The global threat of MRSA demands innovative anti-virulence strategies. Caseinolytic peptidase P (ClpP), a central virulence regulator in MRSA, represents an attractive yet underexploited target. Here, we developed a discovery platform integrating self-resistance gene-guided genome mining with dual functional screening, combining fluorometric-based assay and counter-screening against ADEP-induced ClpP activation. This led to the discovery of streptoclipamides A-G, novel hybrid polyketide-nonribosomal peptide ClpP inhibitors from str BGC, validated via heterologous expression and gene knockout. Structure-activity relationship studies enabled by engineered analogues identified key pharmacophores.
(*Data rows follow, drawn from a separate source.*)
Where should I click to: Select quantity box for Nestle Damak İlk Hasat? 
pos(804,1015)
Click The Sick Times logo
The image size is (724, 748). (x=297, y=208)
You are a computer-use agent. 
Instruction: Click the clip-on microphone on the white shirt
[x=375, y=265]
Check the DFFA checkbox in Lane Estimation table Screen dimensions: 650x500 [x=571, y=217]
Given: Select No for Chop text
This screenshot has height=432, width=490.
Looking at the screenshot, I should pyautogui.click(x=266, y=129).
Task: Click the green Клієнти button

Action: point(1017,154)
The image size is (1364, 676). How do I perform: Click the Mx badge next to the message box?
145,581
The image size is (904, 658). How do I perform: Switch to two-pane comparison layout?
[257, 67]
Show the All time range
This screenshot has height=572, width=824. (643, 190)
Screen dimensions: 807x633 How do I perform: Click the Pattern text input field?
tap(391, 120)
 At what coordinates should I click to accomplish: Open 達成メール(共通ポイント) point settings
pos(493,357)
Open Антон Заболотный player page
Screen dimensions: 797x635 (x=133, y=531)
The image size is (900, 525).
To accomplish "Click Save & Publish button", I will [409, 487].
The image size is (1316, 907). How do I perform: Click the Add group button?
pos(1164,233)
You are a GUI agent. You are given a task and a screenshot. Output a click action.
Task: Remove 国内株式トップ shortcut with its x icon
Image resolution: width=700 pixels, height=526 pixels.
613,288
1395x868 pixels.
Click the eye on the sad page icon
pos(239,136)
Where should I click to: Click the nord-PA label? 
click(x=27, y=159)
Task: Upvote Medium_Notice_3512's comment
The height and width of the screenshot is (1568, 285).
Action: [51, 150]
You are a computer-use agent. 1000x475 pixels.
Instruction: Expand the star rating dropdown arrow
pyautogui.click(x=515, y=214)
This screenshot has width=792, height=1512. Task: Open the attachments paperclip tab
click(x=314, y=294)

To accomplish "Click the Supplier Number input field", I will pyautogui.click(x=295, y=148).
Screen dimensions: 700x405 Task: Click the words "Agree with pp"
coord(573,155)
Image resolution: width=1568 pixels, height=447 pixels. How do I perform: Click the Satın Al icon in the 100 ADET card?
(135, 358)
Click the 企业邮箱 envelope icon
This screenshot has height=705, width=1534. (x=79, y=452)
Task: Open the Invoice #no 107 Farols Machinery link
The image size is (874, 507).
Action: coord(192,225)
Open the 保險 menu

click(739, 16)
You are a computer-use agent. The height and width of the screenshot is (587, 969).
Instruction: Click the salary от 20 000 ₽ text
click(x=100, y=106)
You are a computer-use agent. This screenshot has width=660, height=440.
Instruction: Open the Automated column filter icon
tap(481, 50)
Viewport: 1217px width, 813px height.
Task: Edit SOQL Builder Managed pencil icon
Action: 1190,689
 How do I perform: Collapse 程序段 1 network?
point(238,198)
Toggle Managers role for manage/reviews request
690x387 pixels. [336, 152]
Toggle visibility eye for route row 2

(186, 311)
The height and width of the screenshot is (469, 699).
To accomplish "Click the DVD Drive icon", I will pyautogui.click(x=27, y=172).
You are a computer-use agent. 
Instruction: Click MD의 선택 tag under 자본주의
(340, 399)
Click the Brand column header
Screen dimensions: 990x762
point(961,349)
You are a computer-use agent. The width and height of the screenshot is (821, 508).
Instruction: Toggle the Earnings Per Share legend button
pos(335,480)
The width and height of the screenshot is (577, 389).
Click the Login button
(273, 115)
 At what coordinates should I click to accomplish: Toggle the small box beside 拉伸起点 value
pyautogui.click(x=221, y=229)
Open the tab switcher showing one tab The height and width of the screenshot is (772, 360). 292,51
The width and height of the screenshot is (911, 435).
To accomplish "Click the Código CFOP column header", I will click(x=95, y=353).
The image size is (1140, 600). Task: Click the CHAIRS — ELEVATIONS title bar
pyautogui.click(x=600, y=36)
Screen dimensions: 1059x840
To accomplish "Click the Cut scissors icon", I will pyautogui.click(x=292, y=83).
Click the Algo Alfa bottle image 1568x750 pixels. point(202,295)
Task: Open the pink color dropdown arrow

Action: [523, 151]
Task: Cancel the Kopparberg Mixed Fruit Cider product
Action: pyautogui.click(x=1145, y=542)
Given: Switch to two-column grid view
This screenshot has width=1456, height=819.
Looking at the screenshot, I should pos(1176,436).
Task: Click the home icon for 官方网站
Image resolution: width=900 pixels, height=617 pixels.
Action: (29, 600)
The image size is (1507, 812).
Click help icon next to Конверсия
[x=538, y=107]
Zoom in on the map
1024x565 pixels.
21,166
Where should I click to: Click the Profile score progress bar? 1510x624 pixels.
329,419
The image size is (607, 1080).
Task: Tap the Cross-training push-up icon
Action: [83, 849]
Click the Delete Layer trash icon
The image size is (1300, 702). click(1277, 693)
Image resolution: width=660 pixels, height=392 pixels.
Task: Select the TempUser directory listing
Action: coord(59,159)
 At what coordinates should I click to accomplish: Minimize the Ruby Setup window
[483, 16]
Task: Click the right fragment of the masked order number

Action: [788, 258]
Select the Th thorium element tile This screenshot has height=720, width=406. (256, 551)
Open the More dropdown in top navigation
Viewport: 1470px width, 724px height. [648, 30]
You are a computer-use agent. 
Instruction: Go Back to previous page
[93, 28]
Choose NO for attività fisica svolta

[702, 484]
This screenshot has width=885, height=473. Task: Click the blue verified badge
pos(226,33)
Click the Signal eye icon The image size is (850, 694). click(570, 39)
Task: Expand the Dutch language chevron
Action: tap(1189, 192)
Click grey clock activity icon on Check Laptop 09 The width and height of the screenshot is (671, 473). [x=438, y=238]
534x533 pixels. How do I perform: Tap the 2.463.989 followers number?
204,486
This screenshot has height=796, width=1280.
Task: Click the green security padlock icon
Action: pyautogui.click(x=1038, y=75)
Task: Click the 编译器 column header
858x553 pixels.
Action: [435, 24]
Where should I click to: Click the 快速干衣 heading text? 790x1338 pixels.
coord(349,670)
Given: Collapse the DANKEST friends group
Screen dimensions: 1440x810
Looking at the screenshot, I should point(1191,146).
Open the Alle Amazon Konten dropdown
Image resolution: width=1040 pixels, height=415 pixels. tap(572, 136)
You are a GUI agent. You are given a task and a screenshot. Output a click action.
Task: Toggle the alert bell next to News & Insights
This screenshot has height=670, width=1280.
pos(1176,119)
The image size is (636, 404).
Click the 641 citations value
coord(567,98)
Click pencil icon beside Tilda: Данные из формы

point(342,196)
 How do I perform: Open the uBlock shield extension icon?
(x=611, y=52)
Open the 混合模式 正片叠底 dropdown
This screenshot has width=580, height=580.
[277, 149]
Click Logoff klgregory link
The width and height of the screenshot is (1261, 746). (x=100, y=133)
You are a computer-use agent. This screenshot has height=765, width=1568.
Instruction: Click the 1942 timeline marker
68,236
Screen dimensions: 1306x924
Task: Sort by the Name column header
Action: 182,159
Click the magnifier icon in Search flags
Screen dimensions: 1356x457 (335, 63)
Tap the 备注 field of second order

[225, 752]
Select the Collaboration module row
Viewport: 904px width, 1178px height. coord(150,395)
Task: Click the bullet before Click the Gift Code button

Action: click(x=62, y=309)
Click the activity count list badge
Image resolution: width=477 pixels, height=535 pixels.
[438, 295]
Streptoclipamide A potently inhibits ClpP (IC₅₀ = 480 nM) by engaging Thr72 via its C-21 hydroxyl group, confirmed by biophysics and self-resistance-conferring T72P mutation. Streptoclipamide A suppressed MRSA virulence in vitro by reducing critical toxin production, including α-hemolysin, and demonstrated protection in Galleria mellonella and murine pneumonia models. This work expands chemical diversity of ClpP-targeting agents, and establishes a genome mining-driven platform for discovering new therapeutics against antibiotic-resistant pathogens.